If the photographer used a shift lens as well, they can control the perspective and vanishing point to make a shot like that as flat as it looks. You could also do it in software, but a shift lens is standard for most photographers who shot tall buildings or architecture.
http://en.wikipedia.org/wiki/Perspective_control_lens
In other words, to some degree all photos are manipulated, if you include how they’re framed and composed, how they’re cropped, how colours are altered (in software or by the film stock, including B&W), and so on. There is a line at which it becomes misleading, but if the Globe had disclosed enhancements to this advertising-related photo, would that have affected anyone? Probably not, certainly no more than knowing the lighting, makeup, and touchups that go into every fashion or product photo in the Style section too.
By the way, it’s “Photoshop,” not “PhotoShop.” Other Adobe products have succumbed to intercapping, but not that one.
The intercapping is sheer force of habit. It’s so common in the tech world.
I know what you mean, DarRen BareFoot.
Since the Globe and Mail is based in Toronto and the billboard is in New York, it’s likely that the photo is a handout from the company. It should have been credited as such.
Most newspapers have policies regarding the use of Photoshop, basically restricting its use to what could have been done in the darkroom in the old days.
IMHO the limit stands on good sense.
Polishing the image like CK did seems to me a good balance between obtaining a good result and not faking the photo.
On the other side I think that any other kind of photoshopping (if not declared) is quite misleading.
Also with non digital photos fakes were behind the corner, but now are available to anybody.
I think the part of the news creation process that this reveals and that we ought to always remember is that news is created — by reporters, by companies.
In this case the story is planted by Calvin Klein. Is ‘planted’ too harsh? Prompted? Enabled?
In any event, Calvin Klein wants this article written. They’re promoted their story to the press and provided them with the materials to make the story easy to write. And those materials also make the story adhere to what Calvin Klein wants to see written.
To me, that’s the lesson reveal and reinforced here.
The question is whether to be annoyed with Calvin Klein for following standard procedure and providing media with an enhanced photo, whether to be annoyed with Calvin Klein for the poor execution of this billboard to crappy advert, or to be annoyed with ourselves for lack of constant vigilance with the ads and news presented to us. Or maybe to be annoyed for our curiosity about what was behind that code.

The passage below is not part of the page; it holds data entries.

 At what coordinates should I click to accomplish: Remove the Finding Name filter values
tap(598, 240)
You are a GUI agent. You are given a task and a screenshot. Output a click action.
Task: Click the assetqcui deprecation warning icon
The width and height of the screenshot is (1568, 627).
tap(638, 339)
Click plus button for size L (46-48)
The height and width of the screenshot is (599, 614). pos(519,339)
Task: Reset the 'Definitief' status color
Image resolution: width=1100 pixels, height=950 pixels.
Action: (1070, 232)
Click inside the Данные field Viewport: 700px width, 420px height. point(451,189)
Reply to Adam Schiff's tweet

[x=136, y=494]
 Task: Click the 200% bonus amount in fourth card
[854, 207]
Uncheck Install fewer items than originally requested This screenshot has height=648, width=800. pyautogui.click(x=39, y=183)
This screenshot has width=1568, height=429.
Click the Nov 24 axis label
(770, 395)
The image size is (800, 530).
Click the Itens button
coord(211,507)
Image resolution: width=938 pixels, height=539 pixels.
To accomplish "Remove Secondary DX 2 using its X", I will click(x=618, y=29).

I too racked up roaming and data fees to click on that ad when I was in NY. Very disappointing Calvin.
I suppose this is what happens though when a newspaper lays off the fact checkers and editors who’d look more closely at these things.
One of the Globe’s articles today is “Chomping at the Bit” vs. the more correct “Champing at the Bit.”
The Photoshoppery was very minimal but I do object to it — even if you use handout art, the unspoken agreement is that the handout art should be of a real object, and removing the lamps, while minimal, is enough that I think the Globe ought to retract the photo. (Yes, it happens all the time and isn’t caught — that doesn’t make it right when it’s actually caught.)
In this case, though, the bigger issue for me is that the QR code is different. Calvin Klein can now tell how many people scanned the QR code based on the STORY about the billboard, differently from those who ACTUALLY saw and scanned the billboard. And that, for me, is pretty terrifying — that a PR firm can subvert the journalistic process, embedding something “invisible” that helps them know how their story is being consumed.